> [Excerpt to read]:
◆ ◆ ◆ ◆

D. Performance standards.
(1) General standards. The following general standards
are hereby adopted for the control of uses in any light industrial
district, and no use shall be permitted, established, maintained or
conducted therein which shall cause or be likely to cause:
(a)
Excessive smoke, fumes, gas, dust, odor or any
other atmospheric pollutant beyond the boundaries of the lot whereon
such use is located. When smoke is excessive shall be determined according
to the Ringelmann's Scale for Grading the Density of Smoke, published
by the United States Bureau of Mines, when the shade or appearance
of such smoke is darker than No. 2 on said Ringelmann Smoke Chart.
(b)
Noise perceptible beyond the boundaries of the
lot occupied by such use causing the same.
(c)
Any pollution by discharge of any waste material
whatsoever into any watercourse, open ditch or land surface.
(d)
Discharge of any waste material whatsoever into
any sanitary disposal system or sewerage system, except only in accordance
with the rules of and under the control of public authorities or the
public body controlling such sewerage system. Any chemical or industrial
waste which places undue loads, as determined by the Town Engineer,
shall not be discharged into any municipal system and must be treated
by the industrial use.
(e)
Storage or stocking of any waste materials whatsoever.
(f)
Glare or vibration perceptible beyond the lot
lines whereon such use is conducted.
(g)
Hazard to person or property by reason of fire,
explosion, radiation or other cause.
(h)
Any other nuisance harmful to persons or property.
(2) Specific standards. The following specific standards
are hereby adopted and must be complied with, for and by any use in
any light industrial office district and before the same is permitted,
established, maintained or conducted:
(a)
Storage facilities. Exterior storage of materials,
supplies or semifinished products and other similar outdoor activities
shall be completely screened from view from all adjacent streets and
from properties outside the industrial district at all times of the
year by fences, walls and evergreen plantings or a combination thereof
with a height of at least eight feet.
[Amended 9-21-1991 by L.L. No. 1-1991]
(b)
Loading docks. Loading docks shall be completely screened from view of all adjacent streets and from properties outside the industrial district in the manner described in Subsection
D(2)(a) above.
[Amended 9-21-1991 by L.L. No. 1-1991]
(c)
Landscaping. It is hereby declared that all
areas of the plot not occupied by buildings, parking, driveways or
walkways or storage shall be landscaped attractively with lawn, trees,
shrubs or other plant material. Such landscaping shall take into consideration
the natural growth presently on the premises and the nature and condition
of the terrain, as well as the situation of the lands and premises
themselves and with regard to adjoining lands and premises.
(d)
Fences and walls. Property that is adjacent
to a residential or business district shall be provided along such
property lines with a wall, fence, compact evergreen hedge or a landscaped
strip of trees and shrubs so designed as to form a visual screen not
less than six feet high at the time of planting. Except for landscaped
areas and parking areas, a use which is not conducted within a completely
enclosed building shall be screened by a six-foot solid masonry wall,
chain link fence covered with an evergreen vine or compact evergreen
hedge. Where a front yard adjoins a street, the wall, fence or hedge
shall be located no closer to the street than the depth of the required
yard.

◆ ◆ ◆ ◆

> [Extracted information]:

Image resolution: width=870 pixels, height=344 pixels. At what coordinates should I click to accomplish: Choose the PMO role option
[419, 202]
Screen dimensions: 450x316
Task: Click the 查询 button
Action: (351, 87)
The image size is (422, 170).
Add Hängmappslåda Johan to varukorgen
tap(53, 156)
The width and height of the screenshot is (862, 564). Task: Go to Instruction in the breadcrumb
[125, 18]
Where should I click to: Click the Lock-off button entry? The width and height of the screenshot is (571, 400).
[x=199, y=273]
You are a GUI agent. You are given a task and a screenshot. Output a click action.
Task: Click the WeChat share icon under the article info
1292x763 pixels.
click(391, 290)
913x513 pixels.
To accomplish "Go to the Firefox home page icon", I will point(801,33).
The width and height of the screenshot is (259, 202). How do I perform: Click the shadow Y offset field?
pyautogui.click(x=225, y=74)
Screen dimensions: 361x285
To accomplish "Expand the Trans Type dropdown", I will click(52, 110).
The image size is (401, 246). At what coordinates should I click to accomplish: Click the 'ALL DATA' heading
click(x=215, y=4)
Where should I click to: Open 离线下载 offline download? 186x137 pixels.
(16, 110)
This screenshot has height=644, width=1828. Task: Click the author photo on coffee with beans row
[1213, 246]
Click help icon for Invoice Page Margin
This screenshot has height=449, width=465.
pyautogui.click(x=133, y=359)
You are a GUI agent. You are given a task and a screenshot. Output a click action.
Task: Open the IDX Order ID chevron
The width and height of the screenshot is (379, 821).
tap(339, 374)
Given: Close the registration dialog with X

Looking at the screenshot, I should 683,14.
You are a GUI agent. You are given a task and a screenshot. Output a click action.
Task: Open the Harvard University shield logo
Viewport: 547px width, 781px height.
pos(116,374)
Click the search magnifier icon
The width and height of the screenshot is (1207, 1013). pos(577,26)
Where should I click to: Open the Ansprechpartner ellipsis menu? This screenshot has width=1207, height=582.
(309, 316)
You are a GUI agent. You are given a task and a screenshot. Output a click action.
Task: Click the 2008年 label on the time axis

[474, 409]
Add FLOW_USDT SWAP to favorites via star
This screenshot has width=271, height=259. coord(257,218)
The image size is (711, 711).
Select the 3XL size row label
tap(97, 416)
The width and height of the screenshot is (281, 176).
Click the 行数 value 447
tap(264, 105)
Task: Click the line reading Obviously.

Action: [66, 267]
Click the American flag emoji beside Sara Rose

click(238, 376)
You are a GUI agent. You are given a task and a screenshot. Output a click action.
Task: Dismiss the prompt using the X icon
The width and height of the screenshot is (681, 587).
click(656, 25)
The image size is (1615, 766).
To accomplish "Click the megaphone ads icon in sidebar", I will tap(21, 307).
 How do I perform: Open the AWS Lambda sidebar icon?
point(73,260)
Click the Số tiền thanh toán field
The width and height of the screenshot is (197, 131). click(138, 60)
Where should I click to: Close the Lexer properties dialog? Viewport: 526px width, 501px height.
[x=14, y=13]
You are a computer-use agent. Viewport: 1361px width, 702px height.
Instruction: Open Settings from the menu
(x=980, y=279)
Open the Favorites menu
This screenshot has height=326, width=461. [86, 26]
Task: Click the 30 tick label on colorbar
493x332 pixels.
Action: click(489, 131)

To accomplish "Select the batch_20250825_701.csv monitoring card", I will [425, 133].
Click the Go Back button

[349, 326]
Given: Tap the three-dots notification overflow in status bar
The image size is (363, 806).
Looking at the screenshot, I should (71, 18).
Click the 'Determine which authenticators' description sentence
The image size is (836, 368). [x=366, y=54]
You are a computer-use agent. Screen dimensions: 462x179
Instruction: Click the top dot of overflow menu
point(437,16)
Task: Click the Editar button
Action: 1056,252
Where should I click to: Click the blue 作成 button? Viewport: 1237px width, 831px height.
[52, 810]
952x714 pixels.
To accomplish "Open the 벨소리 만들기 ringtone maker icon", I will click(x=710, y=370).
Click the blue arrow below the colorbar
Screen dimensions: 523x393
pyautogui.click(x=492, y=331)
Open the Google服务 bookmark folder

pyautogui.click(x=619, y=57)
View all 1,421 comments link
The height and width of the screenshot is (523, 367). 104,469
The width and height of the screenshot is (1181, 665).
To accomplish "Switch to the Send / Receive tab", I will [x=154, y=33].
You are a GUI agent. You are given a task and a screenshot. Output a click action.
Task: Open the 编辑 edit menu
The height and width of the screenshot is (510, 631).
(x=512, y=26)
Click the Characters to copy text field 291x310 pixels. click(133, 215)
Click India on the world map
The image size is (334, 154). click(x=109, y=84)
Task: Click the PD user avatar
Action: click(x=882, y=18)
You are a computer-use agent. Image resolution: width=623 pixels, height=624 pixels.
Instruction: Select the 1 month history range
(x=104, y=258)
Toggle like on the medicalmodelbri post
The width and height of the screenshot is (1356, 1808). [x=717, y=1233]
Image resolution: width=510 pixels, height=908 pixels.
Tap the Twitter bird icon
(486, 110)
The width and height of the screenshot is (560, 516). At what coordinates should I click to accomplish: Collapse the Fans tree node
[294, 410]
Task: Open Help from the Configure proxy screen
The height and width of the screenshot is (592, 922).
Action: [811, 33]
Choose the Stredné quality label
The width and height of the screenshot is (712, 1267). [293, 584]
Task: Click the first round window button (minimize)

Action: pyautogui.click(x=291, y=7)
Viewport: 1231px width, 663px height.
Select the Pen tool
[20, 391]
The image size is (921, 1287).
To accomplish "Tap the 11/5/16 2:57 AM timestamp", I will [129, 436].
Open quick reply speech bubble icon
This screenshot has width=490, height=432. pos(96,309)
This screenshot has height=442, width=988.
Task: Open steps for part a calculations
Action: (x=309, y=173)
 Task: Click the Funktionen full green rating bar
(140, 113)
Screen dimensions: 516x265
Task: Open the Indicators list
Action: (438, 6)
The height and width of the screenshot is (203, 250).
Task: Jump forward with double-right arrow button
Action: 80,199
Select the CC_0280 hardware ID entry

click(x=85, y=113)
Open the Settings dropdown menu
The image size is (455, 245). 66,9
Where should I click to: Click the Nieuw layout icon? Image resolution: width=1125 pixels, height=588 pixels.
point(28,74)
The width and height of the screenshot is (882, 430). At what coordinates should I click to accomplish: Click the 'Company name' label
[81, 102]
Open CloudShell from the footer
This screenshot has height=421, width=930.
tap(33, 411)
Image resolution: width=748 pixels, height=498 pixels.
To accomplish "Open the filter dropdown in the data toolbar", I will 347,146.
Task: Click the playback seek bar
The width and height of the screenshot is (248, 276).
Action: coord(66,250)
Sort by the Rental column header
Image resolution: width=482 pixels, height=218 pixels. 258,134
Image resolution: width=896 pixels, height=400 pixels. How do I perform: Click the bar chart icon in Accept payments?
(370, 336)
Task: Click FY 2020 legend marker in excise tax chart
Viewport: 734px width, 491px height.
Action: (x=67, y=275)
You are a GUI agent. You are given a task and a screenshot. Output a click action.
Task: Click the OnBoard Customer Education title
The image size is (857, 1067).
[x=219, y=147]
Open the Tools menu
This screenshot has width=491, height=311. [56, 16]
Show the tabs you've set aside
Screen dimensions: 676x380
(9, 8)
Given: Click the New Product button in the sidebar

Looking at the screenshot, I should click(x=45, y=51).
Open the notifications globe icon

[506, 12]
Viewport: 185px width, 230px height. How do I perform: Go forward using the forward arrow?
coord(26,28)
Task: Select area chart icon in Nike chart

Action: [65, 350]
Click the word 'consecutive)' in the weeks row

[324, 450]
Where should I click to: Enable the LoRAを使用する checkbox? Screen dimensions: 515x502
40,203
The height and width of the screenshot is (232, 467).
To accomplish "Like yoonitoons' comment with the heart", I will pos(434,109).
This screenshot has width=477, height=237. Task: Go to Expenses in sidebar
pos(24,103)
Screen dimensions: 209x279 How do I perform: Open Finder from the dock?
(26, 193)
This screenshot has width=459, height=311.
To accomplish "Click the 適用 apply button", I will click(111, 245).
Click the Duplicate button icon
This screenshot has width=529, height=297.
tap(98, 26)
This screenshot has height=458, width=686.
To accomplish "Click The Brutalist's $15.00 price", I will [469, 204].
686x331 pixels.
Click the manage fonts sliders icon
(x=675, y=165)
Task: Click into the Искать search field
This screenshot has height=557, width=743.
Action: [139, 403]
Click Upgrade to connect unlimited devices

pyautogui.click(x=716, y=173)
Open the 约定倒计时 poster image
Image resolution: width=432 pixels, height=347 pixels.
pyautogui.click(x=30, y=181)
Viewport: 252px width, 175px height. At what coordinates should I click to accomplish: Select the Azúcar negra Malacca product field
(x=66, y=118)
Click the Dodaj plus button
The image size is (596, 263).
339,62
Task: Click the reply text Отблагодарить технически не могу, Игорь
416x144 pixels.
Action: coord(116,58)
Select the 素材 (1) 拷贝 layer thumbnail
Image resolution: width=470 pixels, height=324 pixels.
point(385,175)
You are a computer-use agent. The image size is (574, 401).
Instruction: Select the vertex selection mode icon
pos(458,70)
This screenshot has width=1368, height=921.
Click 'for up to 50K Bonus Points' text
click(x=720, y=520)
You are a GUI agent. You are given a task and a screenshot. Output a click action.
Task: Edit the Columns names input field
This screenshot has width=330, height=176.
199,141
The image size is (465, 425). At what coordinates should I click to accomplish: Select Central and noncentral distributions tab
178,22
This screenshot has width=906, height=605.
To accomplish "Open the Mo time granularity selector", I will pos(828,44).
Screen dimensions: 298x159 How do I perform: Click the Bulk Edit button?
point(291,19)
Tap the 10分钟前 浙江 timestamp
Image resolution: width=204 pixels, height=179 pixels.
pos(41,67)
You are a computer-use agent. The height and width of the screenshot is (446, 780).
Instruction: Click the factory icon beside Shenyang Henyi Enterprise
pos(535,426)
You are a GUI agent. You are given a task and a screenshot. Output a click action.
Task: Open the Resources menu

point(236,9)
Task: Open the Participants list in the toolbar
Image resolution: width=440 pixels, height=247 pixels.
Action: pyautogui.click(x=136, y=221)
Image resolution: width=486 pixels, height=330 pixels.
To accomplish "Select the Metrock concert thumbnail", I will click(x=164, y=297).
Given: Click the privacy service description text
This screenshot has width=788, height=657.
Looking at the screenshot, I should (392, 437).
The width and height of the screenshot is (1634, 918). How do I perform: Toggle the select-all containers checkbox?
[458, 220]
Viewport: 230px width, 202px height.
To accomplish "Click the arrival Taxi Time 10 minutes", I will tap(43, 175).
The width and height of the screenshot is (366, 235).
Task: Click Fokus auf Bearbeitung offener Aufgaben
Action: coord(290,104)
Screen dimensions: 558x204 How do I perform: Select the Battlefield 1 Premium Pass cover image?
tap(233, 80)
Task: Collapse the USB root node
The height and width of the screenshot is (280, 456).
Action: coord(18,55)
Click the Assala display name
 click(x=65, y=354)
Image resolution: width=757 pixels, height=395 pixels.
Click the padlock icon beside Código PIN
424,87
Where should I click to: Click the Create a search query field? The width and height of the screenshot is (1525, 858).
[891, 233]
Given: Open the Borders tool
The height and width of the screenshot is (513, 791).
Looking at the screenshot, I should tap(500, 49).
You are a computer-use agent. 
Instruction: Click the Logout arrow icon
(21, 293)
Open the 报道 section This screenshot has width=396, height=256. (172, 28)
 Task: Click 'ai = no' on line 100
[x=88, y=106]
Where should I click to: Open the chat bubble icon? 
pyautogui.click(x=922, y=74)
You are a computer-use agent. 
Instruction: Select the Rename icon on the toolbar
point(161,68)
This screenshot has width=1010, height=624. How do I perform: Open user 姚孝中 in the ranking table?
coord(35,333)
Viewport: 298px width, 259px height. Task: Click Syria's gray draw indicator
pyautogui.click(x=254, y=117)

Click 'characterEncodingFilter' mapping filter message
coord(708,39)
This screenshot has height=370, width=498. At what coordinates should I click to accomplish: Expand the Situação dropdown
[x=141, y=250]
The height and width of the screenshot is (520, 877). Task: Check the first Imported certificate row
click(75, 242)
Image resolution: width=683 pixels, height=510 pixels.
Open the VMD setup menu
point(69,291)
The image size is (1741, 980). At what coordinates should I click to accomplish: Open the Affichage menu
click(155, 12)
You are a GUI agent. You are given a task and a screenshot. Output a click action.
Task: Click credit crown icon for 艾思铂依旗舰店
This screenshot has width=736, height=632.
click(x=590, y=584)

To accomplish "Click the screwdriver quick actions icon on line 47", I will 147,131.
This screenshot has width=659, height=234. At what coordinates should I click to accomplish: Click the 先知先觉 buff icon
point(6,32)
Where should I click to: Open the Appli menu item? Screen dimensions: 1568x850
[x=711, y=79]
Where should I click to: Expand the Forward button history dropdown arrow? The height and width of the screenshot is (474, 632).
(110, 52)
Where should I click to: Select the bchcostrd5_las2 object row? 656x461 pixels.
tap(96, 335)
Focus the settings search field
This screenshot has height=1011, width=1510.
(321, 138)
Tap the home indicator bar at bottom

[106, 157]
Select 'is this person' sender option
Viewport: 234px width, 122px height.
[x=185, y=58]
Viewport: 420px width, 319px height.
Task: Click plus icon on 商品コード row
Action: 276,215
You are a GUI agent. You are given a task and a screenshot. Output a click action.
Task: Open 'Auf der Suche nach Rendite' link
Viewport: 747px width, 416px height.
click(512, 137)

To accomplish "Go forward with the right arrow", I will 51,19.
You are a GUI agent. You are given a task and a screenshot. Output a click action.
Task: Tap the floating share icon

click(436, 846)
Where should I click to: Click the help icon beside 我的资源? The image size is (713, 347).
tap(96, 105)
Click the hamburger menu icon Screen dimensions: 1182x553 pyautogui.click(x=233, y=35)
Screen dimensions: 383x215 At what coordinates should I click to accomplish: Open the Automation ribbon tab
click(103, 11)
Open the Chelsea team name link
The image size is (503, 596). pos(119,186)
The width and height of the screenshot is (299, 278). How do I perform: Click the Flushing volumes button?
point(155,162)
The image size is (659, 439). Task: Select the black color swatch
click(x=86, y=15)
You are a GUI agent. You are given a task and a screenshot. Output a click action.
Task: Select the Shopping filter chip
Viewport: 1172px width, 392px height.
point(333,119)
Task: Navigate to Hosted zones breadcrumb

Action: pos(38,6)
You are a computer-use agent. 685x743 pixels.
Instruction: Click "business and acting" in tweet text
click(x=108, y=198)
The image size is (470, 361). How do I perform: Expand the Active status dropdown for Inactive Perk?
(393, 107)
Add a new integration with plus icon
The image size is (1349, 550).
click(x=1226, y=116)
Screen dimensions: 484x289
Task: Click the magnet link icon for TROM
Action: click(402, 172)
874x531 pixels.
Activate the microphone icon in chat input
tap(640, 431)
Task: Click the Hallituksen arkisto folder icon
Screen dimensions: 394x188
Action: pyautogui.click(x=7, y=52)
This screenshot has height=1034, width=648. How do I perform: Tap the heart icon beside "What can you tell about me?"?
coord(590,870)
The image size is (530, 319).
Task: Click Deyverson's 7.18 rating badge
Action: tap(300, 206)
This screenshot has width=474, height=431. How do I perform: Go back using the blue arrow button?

◆ ◆ ◆ ◆

> [Work order 1]:
Answer these from the performance standards text:
(a) Smoke darker than which number on the Ringelmann Smoke Chart counts as excessive?
(b) What is the minimum height of the screening required for exterior storage of materials?
(c) Who determines whether chemical or industrial waste places undue loads?
> [Work order 2]: Print the part of the performance standards text that opens with the words containing "Discharge of any waste material whatsoever" and closes with "use is conducted.".
> [Work order 3]: Proceed with the performance standards text, starting after its last line.
The rows are material of their own, separate from the performance standards text.

> [Result 1]:
(a) No. 2
(b) At least eight feet
(c) The Town Engineer

> [Result 2]:
Discharge of any waste material whatsoever into
any sanitary disposal system or sewerage system, except only in accordance
with the rules of and under the control of public authorities or the
public body controlling such sewerage system. Any chemical or industrial
waste which places undue loads, as determined by the Town Engineer,
shall not be discharged into any municipal system and must be treated
by the industrial use.
(e)
Storage or stocking of any waste materials whatsoever.
(f)
Glare or vibration perceptible beyond the lot
lines whereon such use is conducted.

> [Result 3]:
(e)
Off-street parking and loading. Refer to §
210-29.
(g)
Buffer strip. In addition to fences, walls and
screening otherwise required in this section, any industrial district
shall be surrounded on all sides by a buffer strip at least 100 feet
wide within the industrial district. Such buffer strip shall be comprised
of natural growth supplemented by landscaping suitable to the character
and terrain of the site, shall remain undisturbed by other site activities
and shall not be used for storage, parking, loading, recreation, fire
lane or similar activities, except for an access road with a maximum
width of 20 feet.
[Amended 9-21-1991 by L.L. No. 1-1991]
(3) Proper and adequate water supply, sewerage and waste
disposal, other utility services and accessibility to and from public
streets must be provided.
(4) Special consideration must be given to the traffic
generated by each proposed use in a light industrial office district,
and no undue traffic volumes shall be permitted on residential streets.
Such data is to be submitted with each petition for amendment. No
access drive for any I-1 District shall be within 300 feet of and
on the same side of the street as a school, public library, theater,
church or other public gathering place, park, playground or fire station,
unless a street 50 feet or more wide lies between such access drive
and such building or use.
E. Area and bulk regulations. Area and bulk regulations shall be in compliance with those for the I-1 District as set forth in §
210-13 of this chapter ("Density Control Schedule").
[Amended 11-17-2008 by L.L. No. 2-2008]
F. The Planning Board, upon review of the proposed development,
may prescribe such additional conditions as are, in its opinion, necessary
to secure the objectives of this chapter.
G. Procedure.
(1) Application for rezoning classification of a site
shall be filed by the owner or several owners jointly or the holder
of a written option to purchase the site with the secretary to the
Town Board, in writing, in a form required by the Town Board and shall
be accompanied by payment of an application fee, as set forth in the
fee schedule as adopted and amended from time to time by resolution
of the Town Board, to help defray the cost of advertising the hearing
on said petition and incidental disbursements. The applicant shall
also submit the following:
(a)
A plan of the site and surrounding areas, drawn
to scale and accurately dimensioned, showing the location of existing
and proposed land use areas, lots, buildings, structures, parking
and loading areas and access roads and streets, community facilities
and topography.
(b)
The use and height of each proposed building
or structure, yard lines, lot coverage and the number of parking spaces
in each proposed parking area and the expected flow of traffic in
and out of the area.
(c)
Any additional data as may be requested by the
Planning Board in order to determine the suitability of the tract
for the proposed development.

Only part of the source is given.